Еврей - есть животное, обладающее разумом, которым пользуется для того, чтобы обеспечить выживаемость своего вида и его превосходство над другими существами, населяющими нашу планету.

У кого есть вопросы по теме?

– А разве целью рейха не является обеспечение выживаемости немцев и их превосходства над другими? - послышался голос с последних рядов.

– Замечательно! - просиял наставник. - Кто это сказал? Встань, дружок, не стесняйся, ты задал отличный вопрос. Молодец ун-Клейн!

Ты совершенно верно подметил - задачи похожие. Все это легко объяснимо - борьба за жизнь и сохранение вида является основным законом природы. Но одно дело, когда эти задачи ставит перед собой нордическая раса, которой волею Судьбы дано повелевать миром, и совсем другое, когда схожие задачи ставят перед собой хитроумные и злобные животные. Согласись, было бы неприятно жить под властью… э-э-э… скажем, горилл? Верно? Так вот, поверь мне на слово, под властью евреев жилось бы еще хуже.

Еще вопросы?

– Славяне, они тоже неполноценны, наставник? - спросил отличник ун-Габер.

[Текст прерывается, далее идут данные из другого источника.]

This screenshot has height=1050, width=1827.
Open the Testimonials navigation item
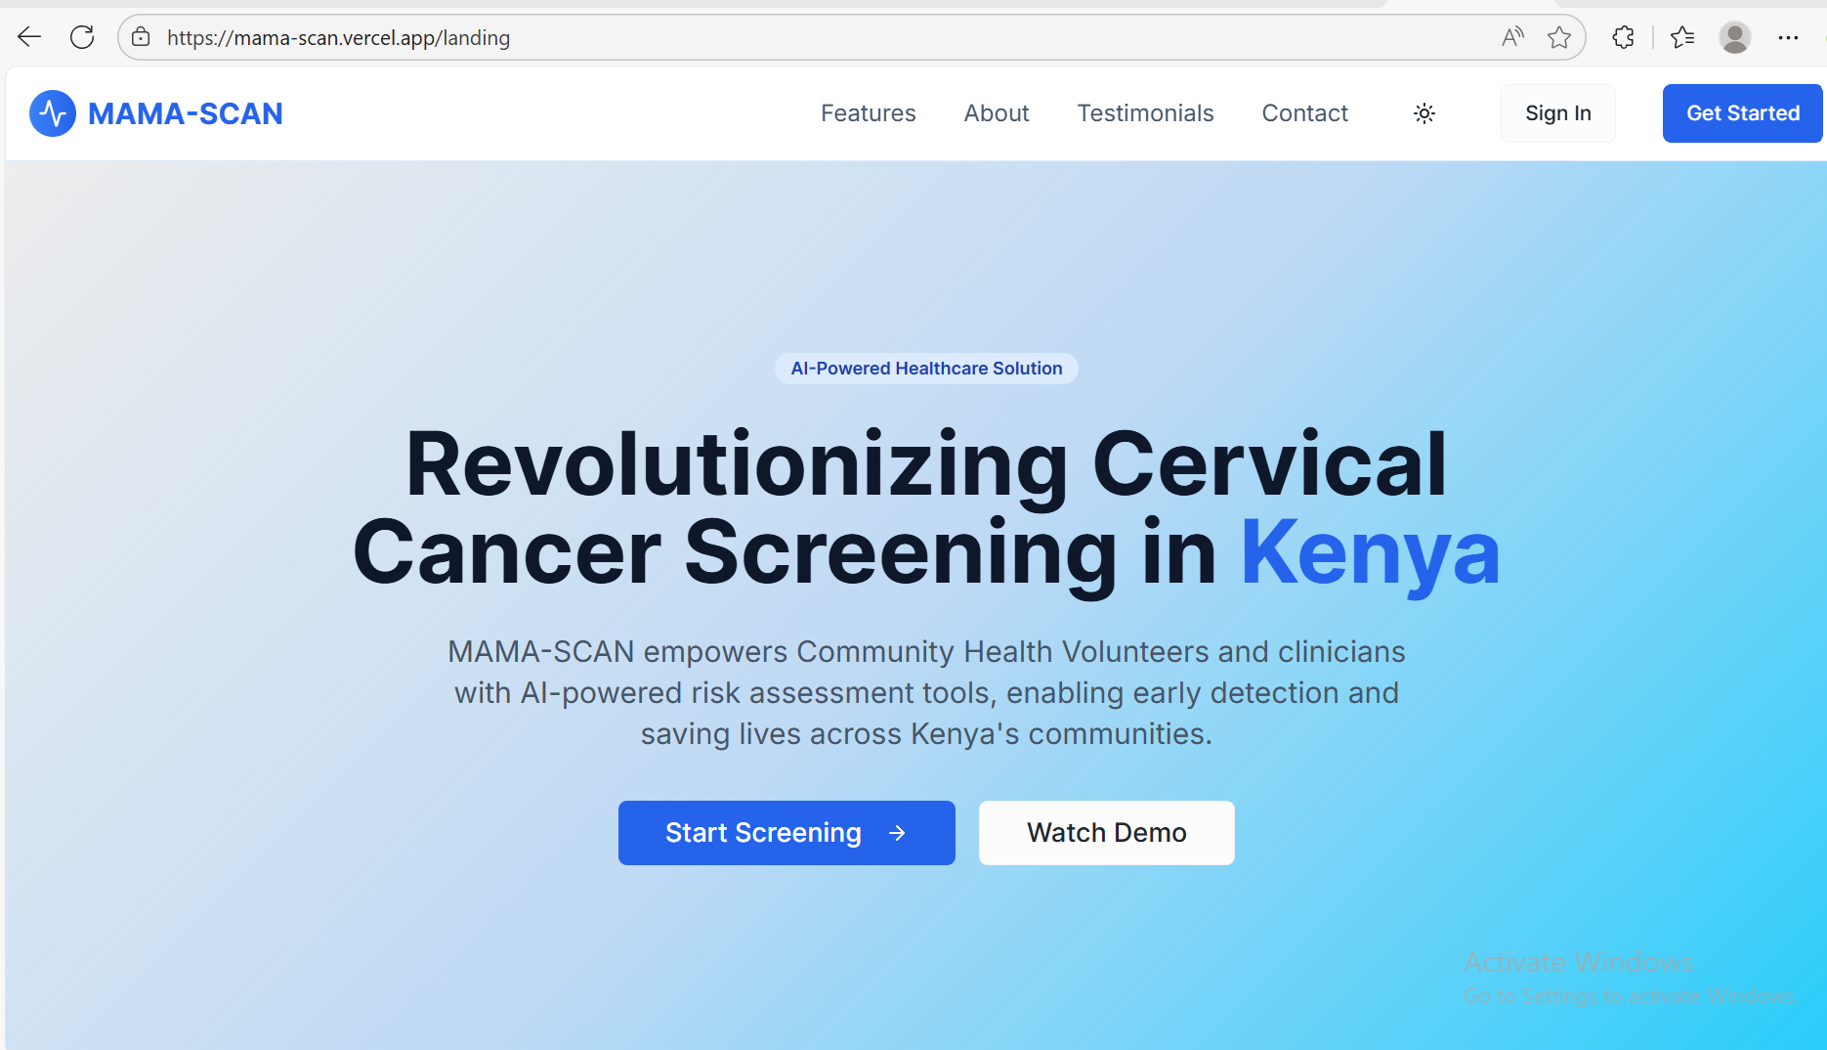pos(1145,112)
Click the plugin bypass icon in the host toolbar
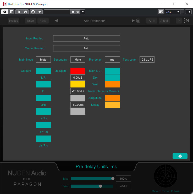 (x=11, y=12)
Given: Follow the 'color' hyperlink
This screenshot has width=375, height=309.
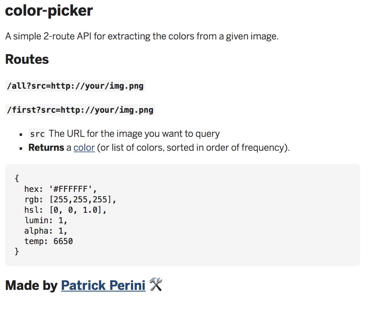Looking at the screenshot, I should 84,147.
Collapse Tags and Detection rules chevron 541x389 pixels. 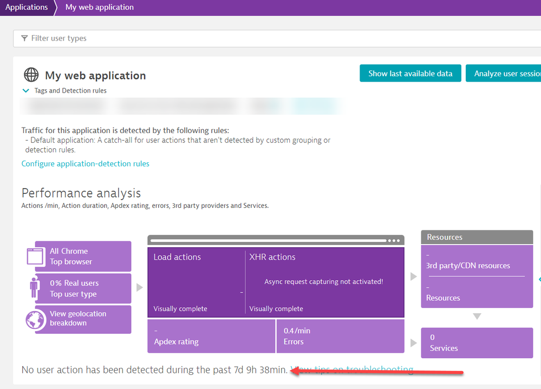click(x=26, y=91)
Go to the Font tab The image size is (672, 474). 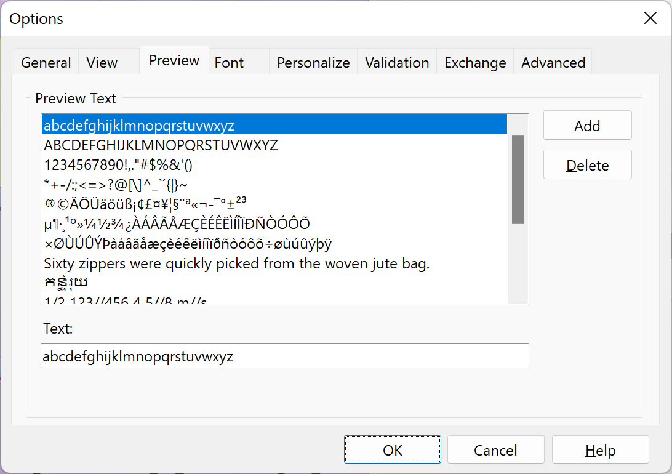(x=229, y=63)
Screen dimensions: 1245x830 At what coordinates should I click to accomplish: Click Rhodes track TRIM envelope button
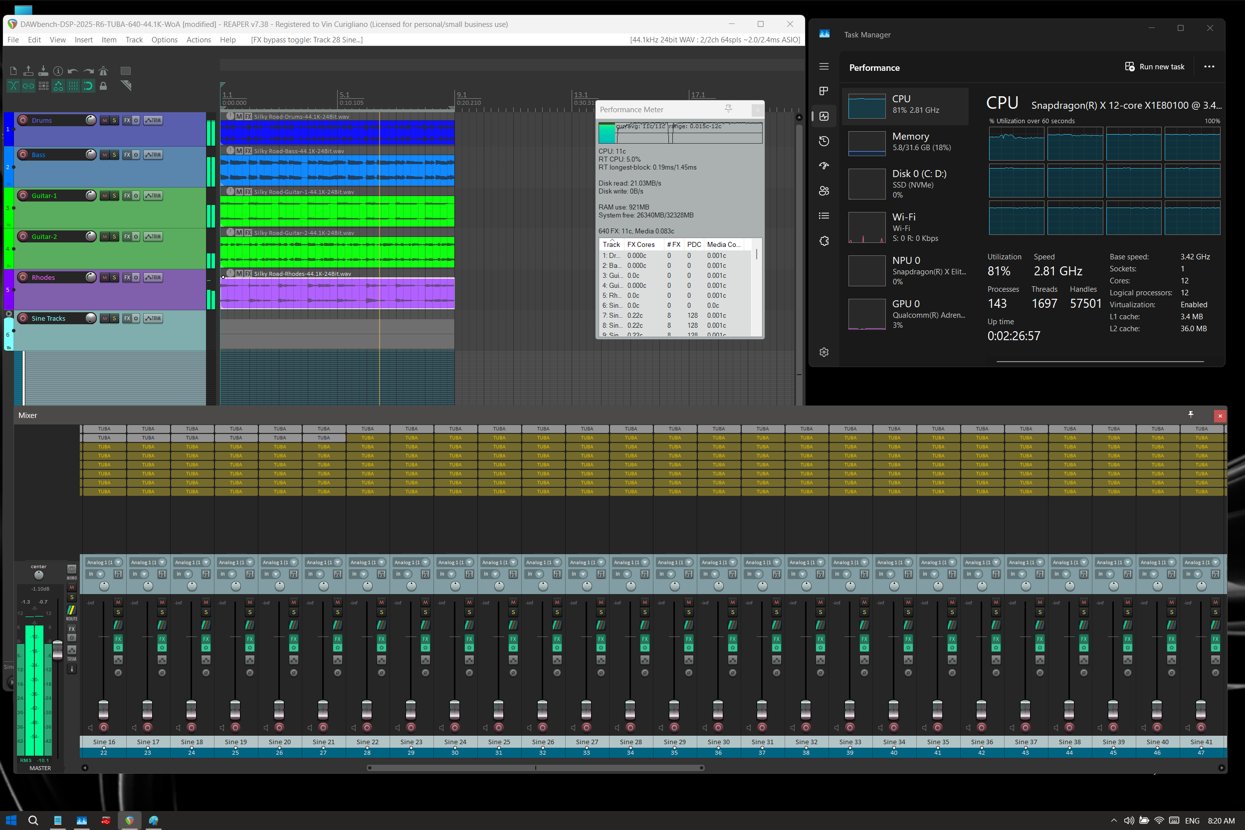[x=153, y=277]
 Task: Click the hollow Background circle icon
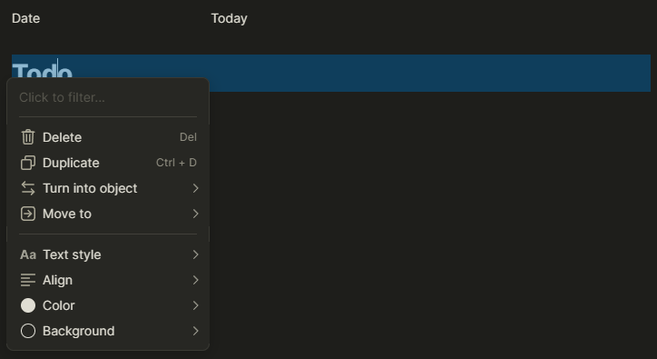point(28,332)
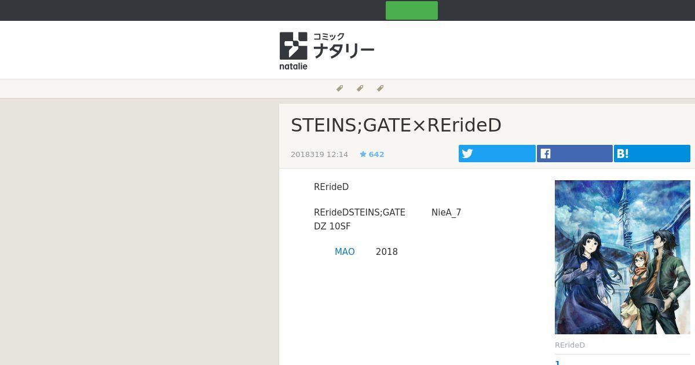Viewport: 695px width, 365px height.
Task: Share the article on Facebook
Action: pyautogui.click(x=575, y=154)
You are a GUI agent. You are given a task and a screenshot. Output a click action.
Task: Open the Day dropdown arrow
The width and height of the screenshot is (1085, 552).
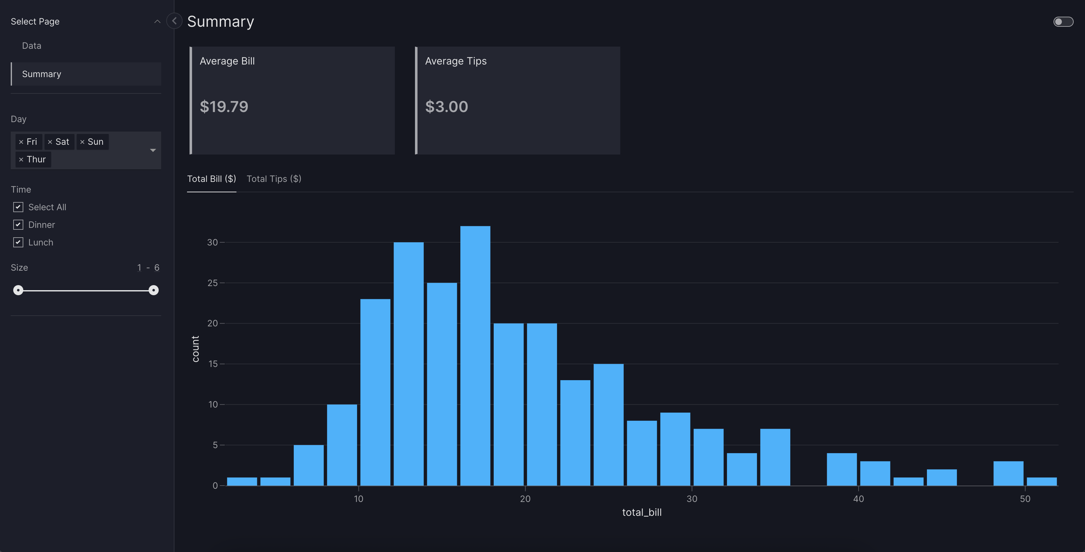(x=153, y=150)
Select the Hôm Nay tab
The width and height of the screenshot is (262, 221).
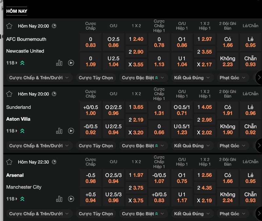click(17, 11)
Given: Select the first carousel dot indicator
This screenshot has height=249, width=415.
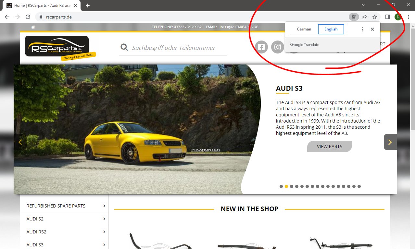Looking at the screenshot, I should coord(281,186).
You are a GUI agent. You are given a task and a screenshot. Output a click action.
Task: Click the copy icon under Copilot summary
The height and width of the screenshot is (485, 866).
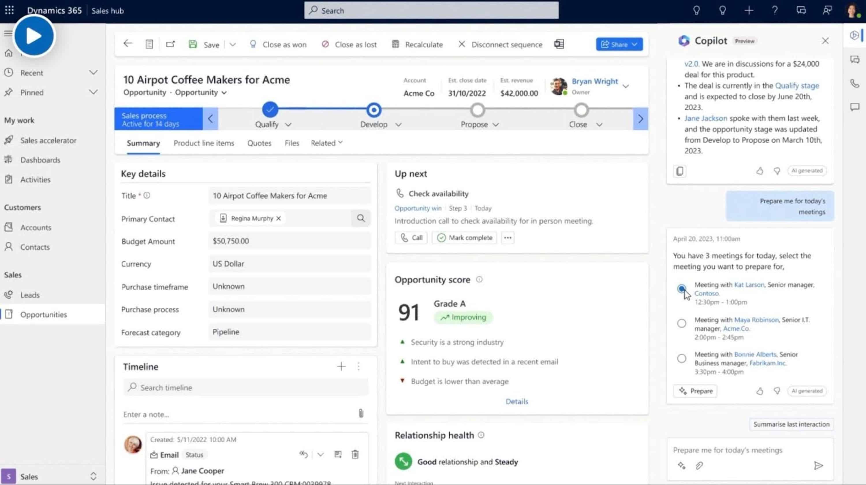[x=679, y=171]
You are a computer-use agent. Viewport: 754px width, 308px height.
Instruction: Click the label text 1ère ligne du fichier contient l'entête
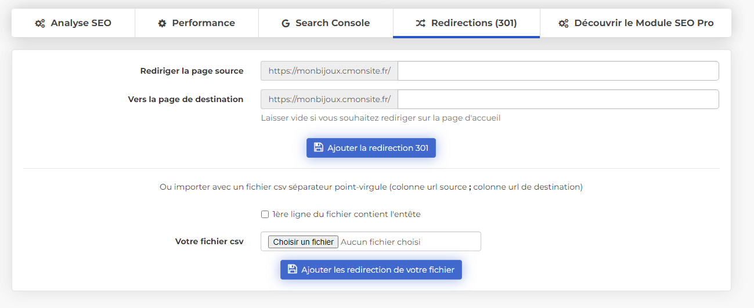[347, 214]
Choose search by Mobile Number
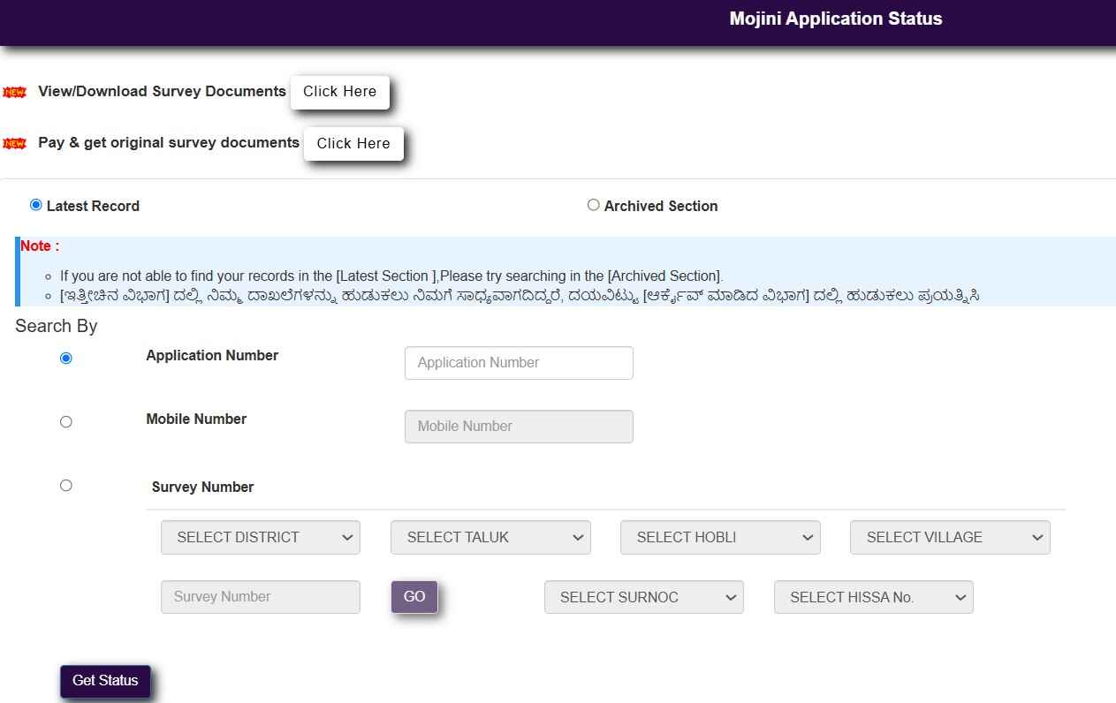The height and width of the screenshot is (703, 1116). (65, 421)
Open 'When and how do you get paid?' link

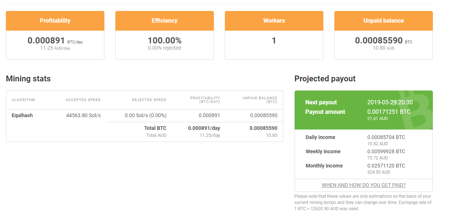tap(364, 185)
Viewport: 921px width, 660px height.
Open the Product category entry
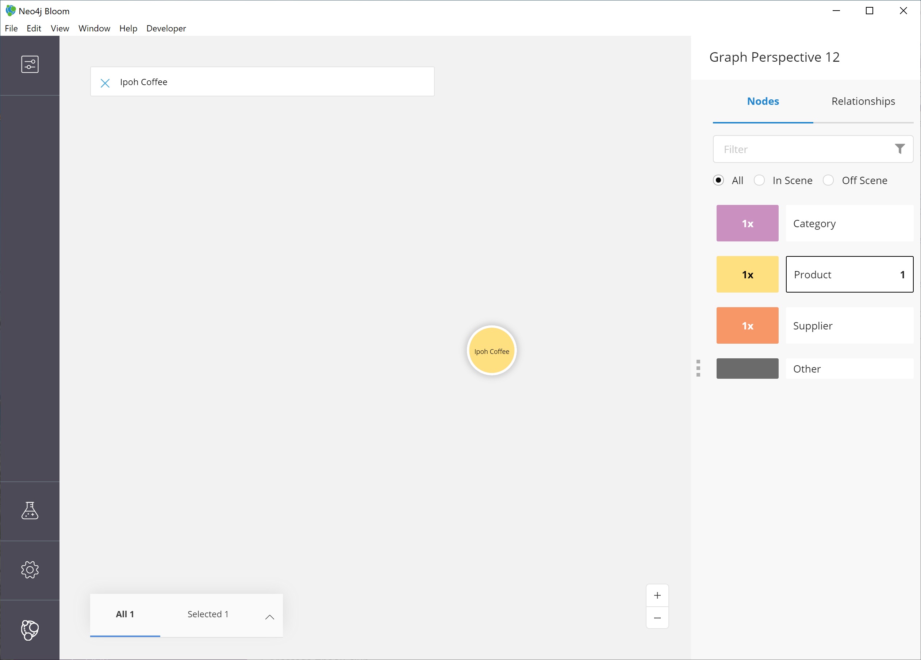(x=850, y=274)
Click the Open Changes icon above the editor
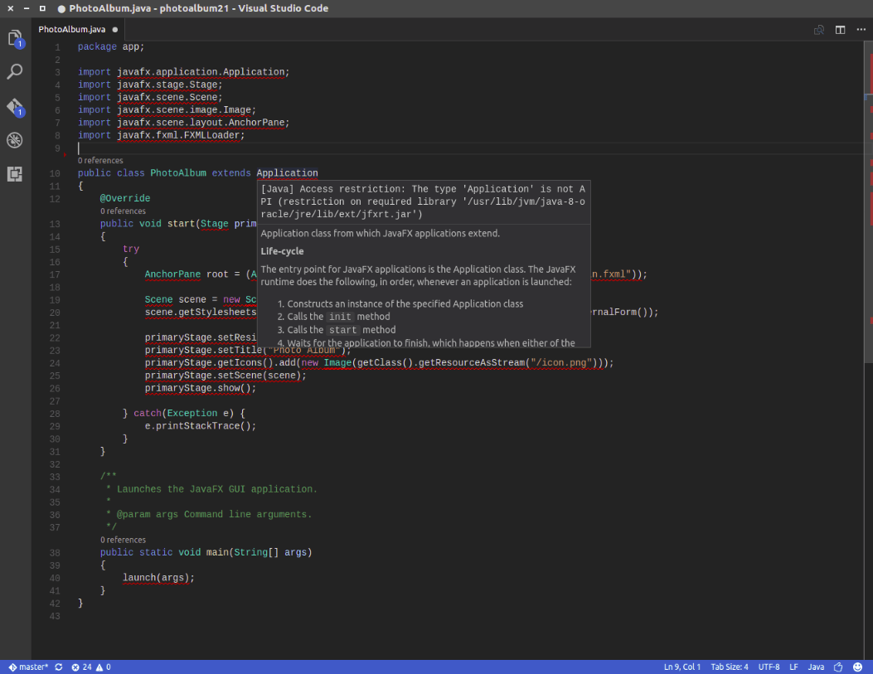The image size is (873, 674). 818,29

Доктор Херцог благостно покивал.

– Второй неплохой вопрос, - сказал он. - Мне приятно, что вы относитесь к занятиям вдумчиво и серьезно. Как вы уже знаете из моих лекций, исход Ариев из Тибета и ставших пустыней плодородных равнин Гоби осуществлялся на протяжении нескольких поколений. Арии двигались на запад, частично оседая по пути своего путешествия, в некоторых случаях ассимилируясь среди местного населения. Но вследствие того, что арийская кровь превосходит по силе славянскую, трагических и неисправимых последствий не происходило. Другое дело сами славяне. Как все азиаты, они являются недочеловеками - существами, не дошедшими в своем развитии до уровня действительно разумного существа. Они полуразумны. В этом их отличие от евреев и негров, ведь те представляют собой совершенно иной тип существ - это человекообразные животные, обладающие разумом различной степени развитости. Поэтому, если негры и евреи подлежат безусловному вытеснению из среды обитания арийских рас, то славяне являются дружественными существами и могут быть использованы в решении задач строительства и благоустройства великого рейха. Вы знаете великую идею фюрера - превратить территорию восточных протекторатов в житницу и природную кладовую рейха. Это невозможно без развития транспортной инфрастуктуры, бывшую Россию всегда отличало полное бездорожье. Сейчас славяне под управлением немцев строят великолепные автобаны - уже сданы в эксплуатацию трассы от берегов Буга до каспийского побережья и в верховья реки Волги. Кстати, о восточных реках, вы, конечно, знаете, что на Волге и Днепре сейчас закладываются грандиозные каскады будущих гидроэлектростанций. Так вот, на этом строительстве тоже успешно трудятся и восточные, и южные славяне.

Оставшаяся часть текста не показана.